(Coursenotes for CSC 305 Individual Software Design and Development)

Serialization, File I/O

This lecture is mostly prep for project 3.

File I/O in Java

So far, we have handled applications that only operate on data stored in main memory (RAM). Data in RAM is super-fast to access compared to data stored on disk or on other storage devices. Differences in data read and write times can be orders of magnitude slower in disk-based applications compared to memory-bound applications.

In previous projects and courses, you’ve had some experience reading from and writing to files. Most of the time we use language libraries for this interaction with files without thinking too much about it. For example, Java provides the Scanner API for reading data from files.

You all used the Scanner API to implement your TUIs in a previous project and lab. There were no files involved there, because the “source” of input was System.in, or the “standard input stream”.

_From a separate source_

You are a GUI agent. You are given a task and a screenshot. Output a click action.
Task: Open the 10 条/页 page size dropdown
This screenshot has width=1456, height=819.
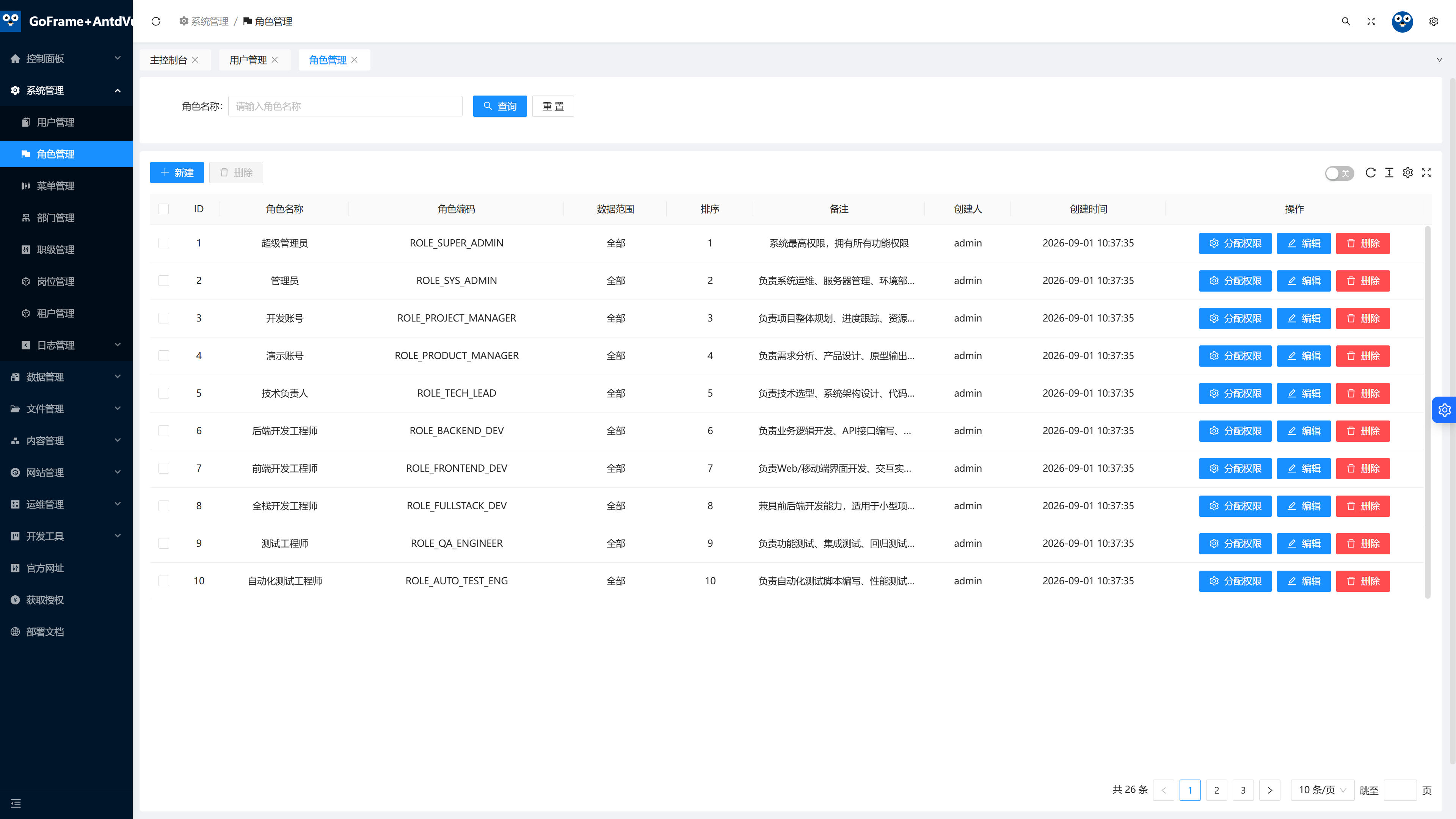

Scanner scan = new Scanner(System.in);

If you wanted to read from a file instead, you would initialise the Scanner like so:

// You need to wrap the scanner in a try-catch if you want to read a file
try (Scanner scan = new Scanner(new File("my text file.txt"))) {
  // do stuff with the file's contents
  // the same Scanner API applies: scan.nextLine(), scan.next(), etc.
} catch (FileNotFoundException e) {
  // handle the scenario where the file doesn't exist
}

Similarly, Java provides a FileWriter for writing to files:

try (FileWriter writer = new FileWriter(new File("some text file.txt"))) {
  // write data to the file
  // API calls like writer.write("some text..."); 
} catch (IOException e) {
  // handle the exception 
}

Random access files

Reading files with a Scanner is convenient, but comes with a couple of limitations.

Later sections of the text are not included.